The fight he chose is a rough one. And he needs quite a number of guardian angels or intercessors to walk the path he chose : Rembrandt, through faces, boats, landscapes, helps him to better positon himself in his spatial management both here in old Europe and there, in his ageless China ; Cezanne, with his color patches, gives life to landscapes ; Matisse enhances the line among vivid splashes ; Picasso electrifies, breaks and reconstructs. He deepens his knowledge, strengthens his choices to the test of the canvas. But this is not enough to placate his worries and shivering. Between him and Europe, there are too many misunderstandings, too many unanswered questions for him to be able to quietly go on with his adventure on the steep path going from one civilization to the other.

Like many of his contemporaries, Zao Wou-Ki might have been tempted to compromise, avoiding the problems that seemed insuperable. He, from a very young age, shows his determination, asserting a free and independent temperament. That is why he does not wait, as is the rule, for the end of his scholarship to try oil painting. Drawing from plasters and models is not for him, and as of his second year, he uses brushes. He will show the same independence of taste and mind when organizing, in 1942 at the National Museum of Natural History in Chongqing, an exhibition of living artists, thus breaking with the tradition. But the young artist will not remain alone for long after his bold action. He will soon be able to rely on many supporters, both within his family and outside. Vadine Elisseeff, cultural attaché to the French Embassy in China, provides him a significant support when he presents, in 1946, around twenty of his paintings to the Musée Cernuschi and invites him to Paris. Later on, André Malraux will become his protector.

The key meeting takes place in 1949, only a few months after his arrival in Paris, when he crosses paths with Henri Michaux. Even before they met, he had accepted to write eight poems to illustrate Zao Wou-Ki’s first lithographs, which will become a little treasure for bibliophiles : Lecture par Henri Michaux de huit lithographies de Zao Wou-Ki, published in 1950 by Robert Godet. The two men have immediately recognized each other and will become friends. For Zao Wou-Ki, driven by a powerful personal conviction, the moment is important because, for the first time, he felt he has been spontaneously recognized and distinguished by a prominent figure of the Parisian art scene. He draws from it a strong confidence, more than a renewed confidence. It strengthens and encourages him in his demanding approach. He will remember it in difficult times.

Among the protectors, the fairies having, in a world of shapes and signs, enabled Zao Wou-Ki to spread his wings, we must add, a bit later in 1951, the discovery of Paul Klee’s work during a trip to Switzerland. Klee’s work, influenced by calligraphy and Chinese art, enlightens his own path. Often feeling that he is straddling two worlds, European and Chinese, Zao Wou-Ki discerns a space where the interior and the exterior can be reconciled, where the sign and the meaning can be separated to the point of breaking down many barriers between the East and the West. So let us not misunderstand this involvement of the sign.

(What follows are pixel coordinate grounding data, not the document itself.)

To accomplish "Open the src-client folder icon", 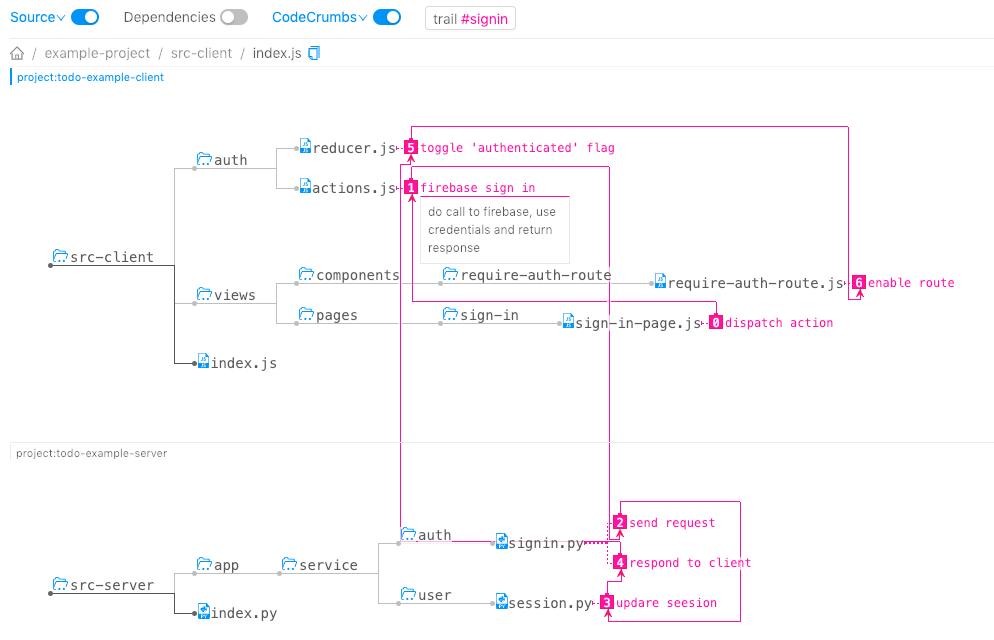I will (60, 255).
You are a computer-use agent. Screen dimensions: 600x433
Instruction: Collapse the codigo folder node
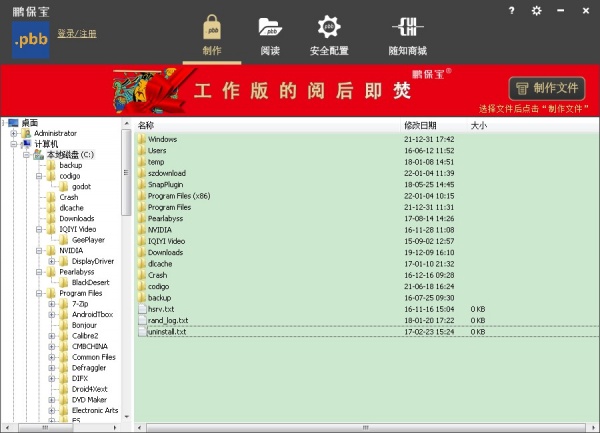click(39, 176)
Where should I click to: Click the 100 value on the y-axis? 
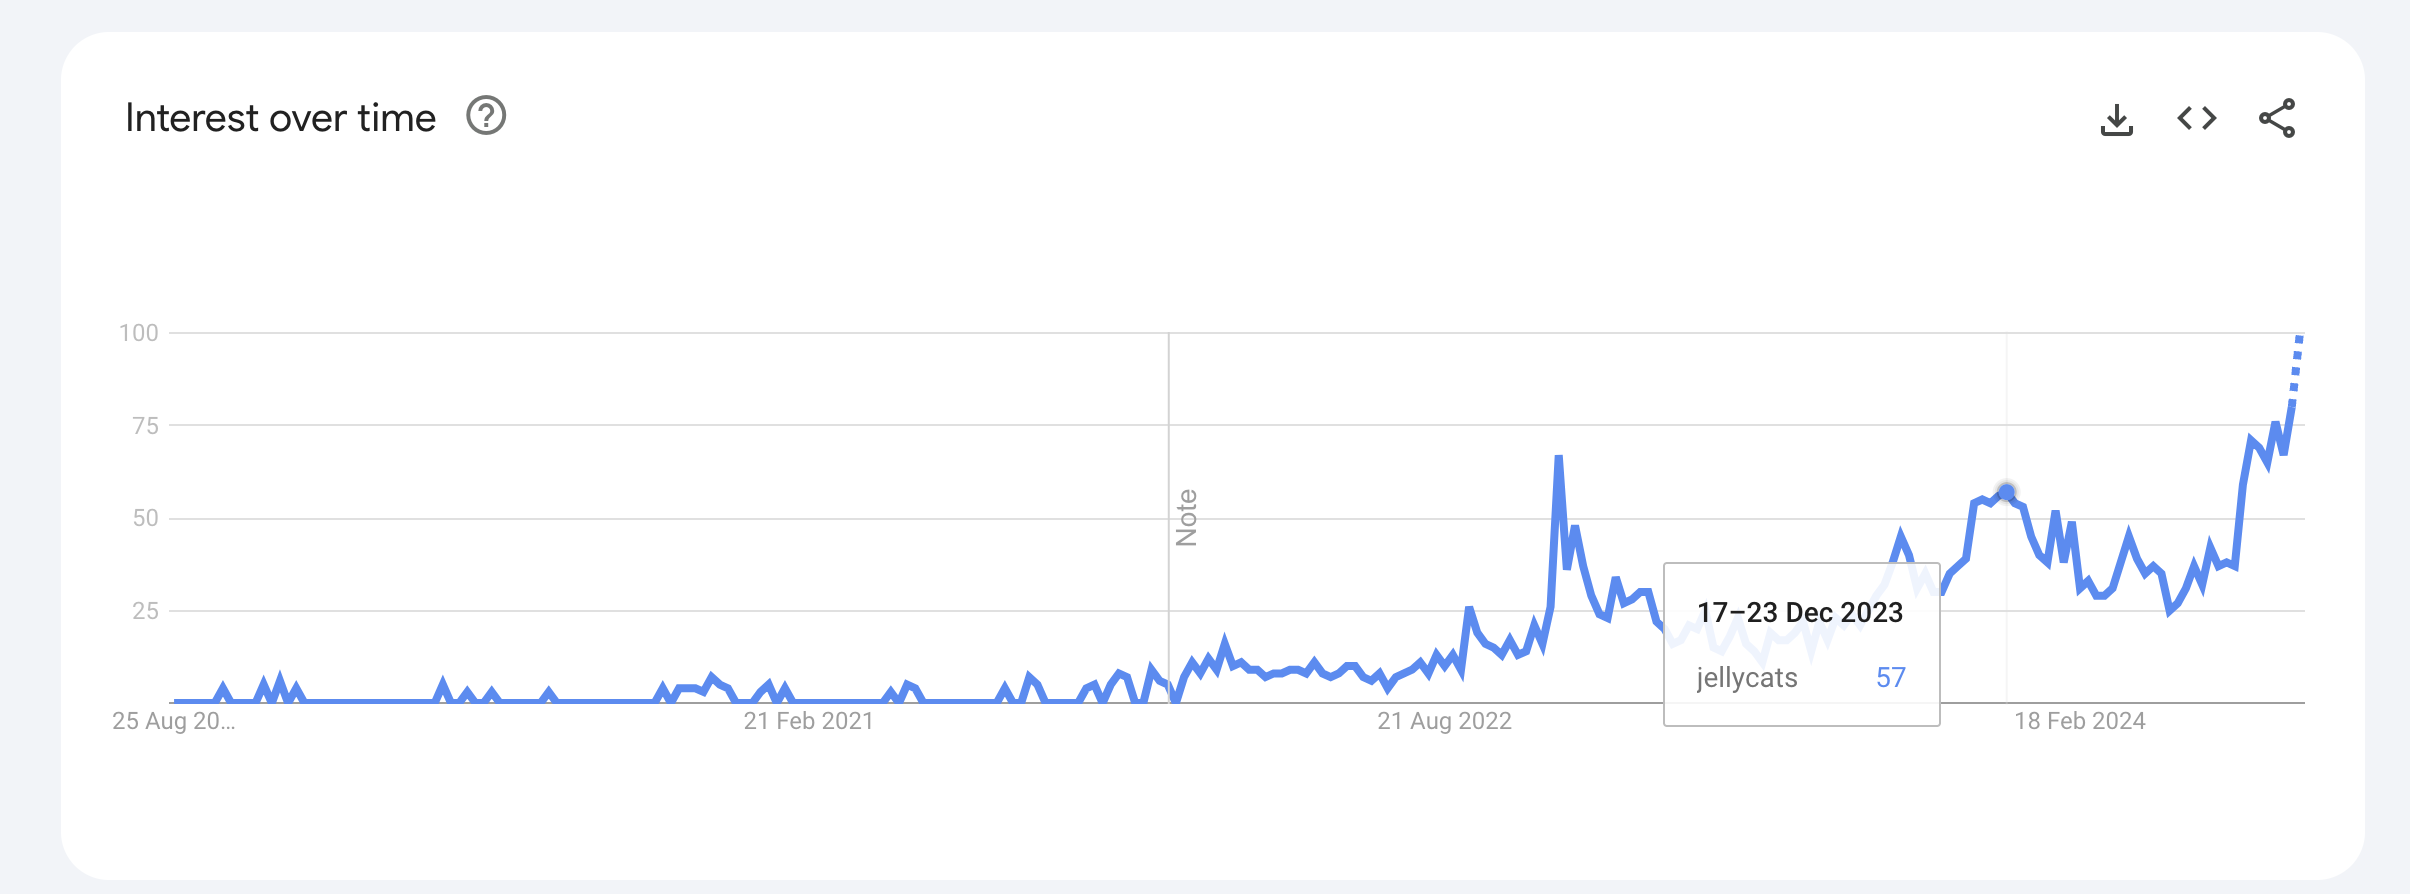coord(139,333)

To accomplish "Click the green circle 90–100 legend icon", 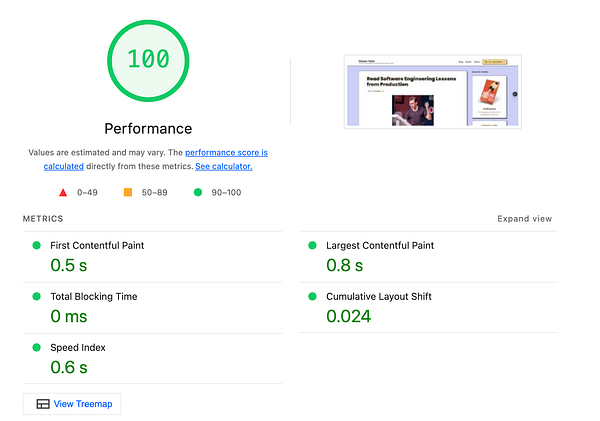I will 198,192.
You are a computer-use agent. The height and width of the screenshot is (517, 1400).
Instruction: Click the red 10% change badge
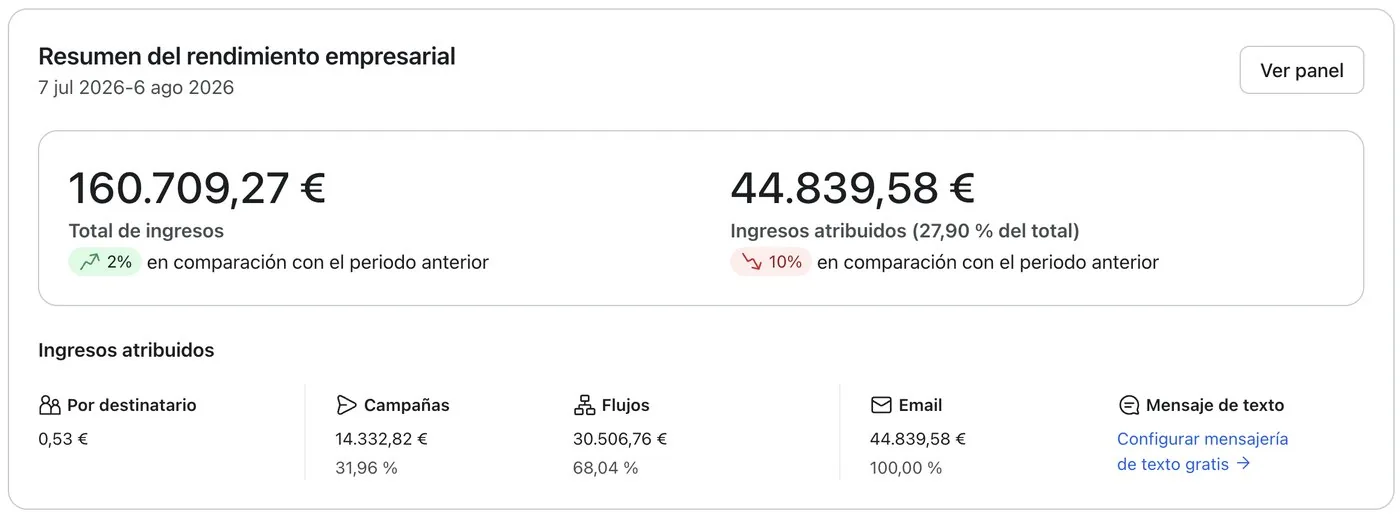point(770,262)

Of course the ritualistic reference is not devoid of meaning, pillar of an ancient breath. But it is mainly an action, an aggregation of space and energy structuring the painting, rampart erected against chaos, crossing between two worlds, exterior and interior. Klee did not help him reach a new state of his art, he did not initiate him into a new language, he has instead set in motion the mechanics of the permanent metamorphosis that already, in an underground and unconscious way, animated Zao Wou-Ki’s painting. Klee took him out of the harbor to risk, for the rest of his life, the navigation on the high seas.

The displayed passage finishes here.